When you think about preventing confused authority, you should also consider how you present outputs to downstream systems. If your AI outputs are later parsed by another program, then a confused-authority failure can turn into a bigger security issue, because the model might output something that looks like a command or a policy decision. Even without tools or automation, a human might copy and paste a model output into a system. That means you want the model to be consistent about saying what it can and cannot do, and you want it to keep user content separate from any internal rules it is following. A model that starts repeating system or developer policies back to the user can accidentally leak internal constraints and give attackers a map of what to try next. So separation is not only about what the model follows, but also about what the model reveals.
Let’s connect all of this back to the phrase confused authority. Confusion happens when boundaries are blurry, and attackers love blurry boundaries because they can hide inside them. If your system treats user-provided text as if it were part of the developer instruction set, you have effectively allowed the user to rewrite the app. If your retrieval system injects untrusted content without labeling it, you have allowed outside text to compete with your core rules. If your assistant is told to be helpful at all costs, it may interpret that as permission to override safety boundaries when asked nicely. The fix is not to make the model less helpful, but to give it a clear hierarchy and a clear method for resolving conflicts so it can be helpful safely.

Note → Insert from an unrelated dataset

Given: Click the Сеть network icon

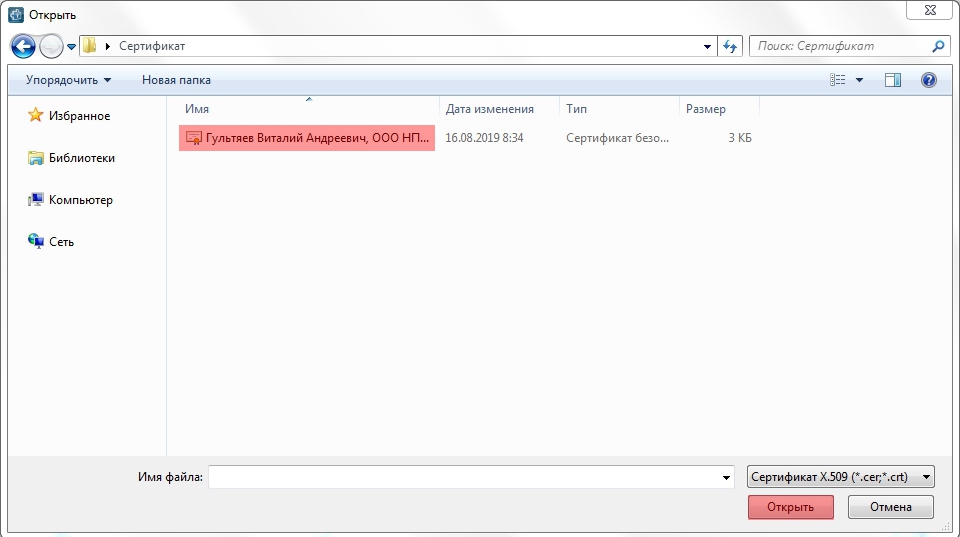Looking at the screenshot, I should coord(36,241).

As you move forward in this certification, you’ll see that many security techniques are really the same idea applied in different ways: define trust boundaries, enforce them, and assume inputs can be hostile. Separating system, developer, and user instructions is the trust boundary version for language models. You are treating the user message as untrusted input, the developer policy as trusted but application-specific control, and the system policy as the highest-level safety guardrail. Once you adopt that mindset, you start noticing where boundaries can leak, like in copied text, retrieved documents, or user customization features. The payoff is that you get a model that behaves predictably even when someone tries to trick it, and predictability is a cornerstone of security.

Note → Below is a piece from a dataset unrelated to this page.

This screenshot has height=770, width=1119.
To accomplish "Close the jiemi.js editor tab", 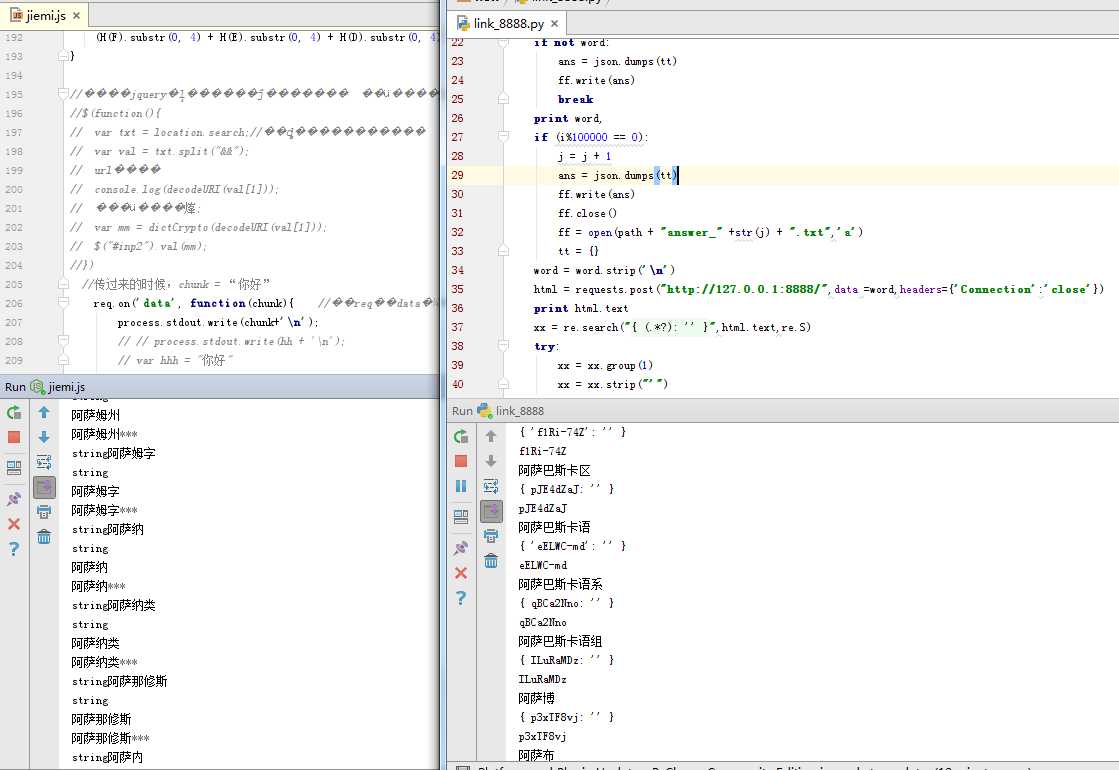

The final idea to leave with is that you do not need to be an expert programmer to understand or apply this concept well. You just need to insist, in your designs and in your thinking, that instructions have a chain of command and that claims of authority are not evidence of authority. If you keep system rules protected, keep developer goals clear, keep user requests constrained to the user’s own needs, and teach the model to treat embedded instructions as data, you remove a huge class of failures. This does not make the model perfect, but it makes it far harder to steer into unsafe behavior by clever wording alone. That is the real win here: you are reducing a messy, human-language problem into a clean, enforceable boundary that the model can follow consistently.